Botulinum Toxin Treatment of Glabellar Lines: Efficacy and Safety Study III (BLESSIII)

• Ages ≥ 18 years or older at time of screening (upper limit 75 years, inclusive).
• Has moderate to severe glabellar frown lines at maximum frown (severity score of 2 or 3 on FWS) as determined by in-clinic assessments by both the investigator and the subject (where: 0 =´none´, 1= ´mild´, 2= ´moderate´, 3= ´severe´).

Subject had a stable medical condition with no uncontrolled systemic disease.

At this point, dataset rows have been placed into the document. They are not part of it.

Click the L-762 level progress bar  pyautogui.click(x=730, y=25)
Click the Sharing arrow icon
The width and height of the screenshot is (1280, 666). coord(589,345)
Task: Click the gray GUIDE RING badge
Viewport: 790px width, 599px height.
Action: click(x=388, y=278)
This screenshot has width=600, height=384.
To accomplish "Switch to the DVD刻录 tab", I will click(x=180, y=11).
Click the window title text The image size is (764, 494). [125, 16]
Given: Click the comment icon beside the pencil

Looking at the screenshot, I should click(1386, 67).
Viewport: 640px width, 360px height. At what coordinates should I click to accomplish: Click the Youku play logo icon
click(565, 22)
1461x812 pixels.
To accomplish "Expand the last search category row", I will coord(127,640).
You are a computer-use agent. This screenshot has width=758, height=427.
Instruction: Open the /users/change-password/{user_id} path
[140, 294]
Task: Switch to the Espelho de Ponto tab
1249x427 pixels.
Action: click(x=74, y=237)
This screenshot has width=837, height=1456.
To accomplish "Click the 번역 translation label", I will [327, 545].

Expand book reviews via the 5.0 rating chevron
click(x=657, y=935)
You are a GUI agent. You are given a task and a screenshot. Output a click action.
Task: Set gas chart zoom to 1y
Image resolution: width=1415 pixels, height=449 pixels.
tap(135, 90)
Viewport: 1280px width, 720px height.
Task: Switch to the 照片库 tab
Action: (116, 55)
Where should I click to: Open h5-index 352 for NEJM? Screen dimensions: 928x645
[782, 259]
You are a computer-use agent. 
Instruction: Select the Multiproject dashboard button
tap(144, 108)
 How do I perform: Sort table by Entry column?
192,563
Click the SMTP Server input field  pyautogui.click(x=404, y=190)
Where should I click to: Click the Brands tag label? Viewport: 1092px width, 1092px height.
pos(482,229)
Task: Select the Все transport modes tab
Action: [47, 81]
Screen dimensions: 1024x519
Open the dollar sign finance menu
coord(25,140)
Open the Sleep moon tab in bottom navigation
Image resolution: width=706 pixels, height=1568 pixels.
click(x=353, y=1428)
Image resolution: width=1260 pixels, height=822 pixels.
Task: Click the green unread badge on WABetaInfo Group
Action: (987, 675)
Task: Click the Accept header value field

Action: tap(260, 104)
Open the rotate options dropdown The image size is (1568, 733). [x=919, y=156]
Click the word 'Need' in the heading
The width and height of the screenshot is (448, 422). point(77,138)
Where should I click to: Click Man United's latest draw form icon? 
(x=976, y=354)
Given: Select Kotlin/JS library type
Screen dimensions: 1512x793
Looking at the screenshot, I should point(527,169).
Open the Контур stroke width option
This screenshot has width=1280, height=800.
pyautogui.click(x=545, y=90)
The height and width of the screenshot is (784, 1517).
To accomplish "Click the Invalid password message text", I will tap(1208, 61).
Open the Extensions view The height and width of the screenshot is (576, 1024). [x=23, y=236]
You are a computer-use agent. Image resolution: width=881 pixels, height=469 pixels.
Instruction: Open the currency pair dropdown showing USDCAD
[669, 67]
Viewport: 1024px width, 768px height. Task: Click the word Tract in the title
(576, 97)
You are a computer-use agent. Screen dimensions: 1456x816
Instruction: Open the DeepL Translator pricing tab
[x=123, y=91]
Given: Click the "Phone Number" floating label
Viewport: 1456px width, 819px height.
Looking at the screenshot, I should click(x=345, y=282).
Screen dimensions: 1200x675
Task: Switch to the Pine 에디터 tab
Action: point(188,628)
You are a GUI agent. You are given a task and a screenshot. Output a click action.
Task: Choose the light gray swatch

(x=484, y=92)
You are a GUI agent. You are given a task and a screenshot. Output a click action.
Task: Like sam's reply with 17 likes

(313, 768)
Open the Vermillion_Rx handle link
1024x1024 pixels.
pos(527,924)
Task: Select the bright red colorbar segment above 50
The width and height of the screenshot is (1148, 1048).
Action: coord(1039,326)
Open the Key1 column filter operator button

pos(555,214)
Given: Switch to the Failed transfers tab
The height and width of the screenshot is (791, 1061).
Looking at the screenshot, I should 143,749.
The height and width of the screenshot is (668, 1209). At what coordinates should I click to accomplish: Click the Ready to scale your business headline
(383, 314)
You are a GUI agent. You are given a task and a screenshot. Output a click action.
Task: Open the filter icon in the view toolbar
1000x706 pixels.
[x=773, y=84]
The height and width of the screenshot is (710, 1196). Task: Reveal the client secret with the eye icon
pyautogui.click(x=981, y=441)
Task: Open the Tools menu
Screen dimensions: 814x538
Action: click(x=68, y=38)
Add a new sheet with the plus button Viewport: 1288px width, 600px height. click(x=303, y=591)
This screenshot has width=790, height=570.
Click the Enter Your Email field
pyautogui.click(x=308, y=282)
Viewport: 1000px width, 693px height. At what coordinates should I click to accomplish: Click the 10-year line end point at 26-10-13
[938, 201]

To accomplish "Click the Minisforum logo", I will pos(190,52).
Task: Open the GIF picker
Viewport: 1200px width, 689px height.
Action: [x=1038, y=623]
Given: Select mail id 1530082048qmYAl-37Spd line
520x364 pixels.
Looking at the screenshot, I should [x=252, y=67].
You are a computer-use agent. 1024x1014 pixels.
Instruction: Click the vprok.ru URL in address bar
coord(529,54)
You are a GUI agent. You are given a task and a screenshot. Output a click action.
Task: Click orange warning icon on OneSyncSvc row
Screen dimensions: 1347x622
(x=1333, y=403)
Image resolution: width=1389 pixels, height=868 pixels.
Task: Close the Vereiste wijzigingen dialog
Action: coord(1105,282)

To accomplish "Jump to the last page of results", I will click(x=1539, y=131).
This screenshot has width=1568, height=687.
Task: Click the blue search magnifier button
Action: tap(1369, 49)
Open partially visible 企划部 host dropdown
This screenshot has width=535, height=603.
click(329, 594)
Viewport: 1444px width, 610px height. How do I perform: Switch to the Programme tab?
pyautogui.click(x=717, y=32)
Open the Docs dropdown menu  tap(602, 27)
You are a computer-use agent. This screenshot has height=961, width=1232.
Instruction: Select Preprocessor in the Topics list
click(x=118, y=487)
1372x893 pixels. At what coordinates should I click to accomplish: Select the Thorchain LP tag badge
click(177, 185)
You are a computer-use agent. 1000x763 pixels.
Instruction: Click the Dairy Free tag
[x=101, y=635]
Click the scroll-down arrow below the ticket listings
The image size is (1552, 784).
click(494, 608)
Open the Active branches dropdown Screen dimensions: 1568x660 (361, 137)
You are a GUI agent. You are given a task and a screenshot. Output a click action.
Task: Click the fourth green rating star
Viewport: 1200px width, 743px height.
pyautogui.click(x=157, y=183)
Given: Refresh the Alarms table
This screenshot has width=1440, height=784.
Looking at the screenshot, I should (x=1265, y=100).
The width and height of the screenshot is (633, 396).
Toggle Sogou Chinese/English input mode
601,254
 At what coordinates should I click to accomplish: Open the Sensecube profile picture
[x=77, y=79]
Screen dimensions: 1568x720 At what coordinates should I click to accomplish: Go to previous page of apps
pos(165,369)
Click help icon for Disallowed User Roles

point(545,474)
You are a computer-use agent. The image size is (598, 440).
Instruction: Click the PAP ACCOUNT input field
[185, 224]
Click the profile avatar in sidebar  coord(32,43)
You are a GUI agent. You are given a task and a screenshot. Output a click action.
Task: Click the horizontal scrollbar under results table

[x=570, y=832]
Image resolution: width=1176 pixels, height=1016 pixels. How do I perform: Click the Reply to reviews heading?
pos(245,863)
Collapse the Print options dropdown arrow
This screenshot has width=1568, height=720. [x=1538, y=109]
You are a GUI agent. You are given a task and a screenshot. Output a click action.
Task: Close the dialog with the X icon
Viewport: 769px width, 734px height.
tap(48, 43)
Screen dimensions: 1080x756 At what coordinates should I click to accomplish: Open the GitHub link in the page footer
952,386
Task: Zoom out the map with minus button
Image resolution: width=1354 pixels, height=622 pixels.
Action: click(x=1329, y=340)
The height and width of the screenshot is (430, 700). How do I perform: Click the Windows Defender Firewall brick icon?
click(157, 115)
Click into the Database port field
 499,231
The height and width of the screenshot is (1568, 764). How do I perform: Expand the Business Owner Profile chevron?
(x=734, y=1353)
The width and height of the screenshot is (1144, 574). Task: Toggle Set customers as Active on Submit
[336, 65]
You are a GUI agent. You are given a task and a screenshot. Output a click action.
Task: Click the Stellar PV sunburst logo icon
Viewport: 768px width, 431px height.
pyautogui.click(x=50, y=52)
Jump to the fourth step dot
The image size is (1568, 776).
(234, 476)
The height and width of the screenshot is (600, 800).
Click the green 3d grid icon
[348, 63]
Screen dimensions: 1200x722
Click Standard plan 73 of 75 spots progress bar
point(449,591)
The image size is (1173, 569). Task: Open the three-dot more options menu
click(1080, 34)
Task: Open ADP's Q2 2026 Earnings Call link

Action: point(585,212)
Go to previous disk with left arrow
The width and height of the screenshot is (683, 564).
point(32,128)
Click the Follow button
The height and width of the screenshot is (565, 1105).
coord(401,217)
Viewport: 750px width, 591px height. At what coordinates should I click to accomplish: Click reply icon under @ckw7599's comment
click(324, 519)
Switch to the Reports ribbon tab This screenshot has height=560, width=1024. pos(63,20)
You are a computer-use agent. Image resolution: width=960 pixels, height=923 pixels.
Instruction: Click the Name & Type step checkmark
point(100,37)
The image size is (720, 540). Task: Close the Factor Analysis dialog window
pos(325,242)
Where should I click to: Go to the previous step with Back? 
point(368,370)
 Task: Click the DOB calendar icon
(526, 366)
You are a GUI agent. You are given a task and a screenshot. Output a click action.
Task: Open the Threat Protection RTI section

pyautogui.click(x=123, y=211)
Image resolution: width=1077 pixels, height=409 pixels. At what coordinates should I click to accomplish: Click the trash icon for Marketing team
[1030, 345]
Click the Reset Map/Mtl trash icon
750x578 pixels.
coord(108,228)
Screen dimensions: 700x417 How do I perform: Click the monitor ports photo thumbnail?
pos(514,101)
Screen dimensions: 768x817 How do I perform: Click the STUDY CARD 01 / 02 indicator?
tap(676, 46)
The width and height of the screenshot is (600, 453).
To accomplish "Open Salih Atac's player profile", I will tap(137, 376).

• Female subjects of childbearing potential had to test negative for pregnancy and agree to use effective birth control during the course of the study.
• Subjects who wear glasses had to be able to adequately self-assess the severity of their glabellar lines (according to the FWS), without glasses obstructing the forehead area.
• Moderate to severe glabellar lines indicating an important psychological impact on the subject as indicated by scores > 0 on either the Emotional or the Social Functioning subscale of the Modified Skindex-16 GL-QoL scale.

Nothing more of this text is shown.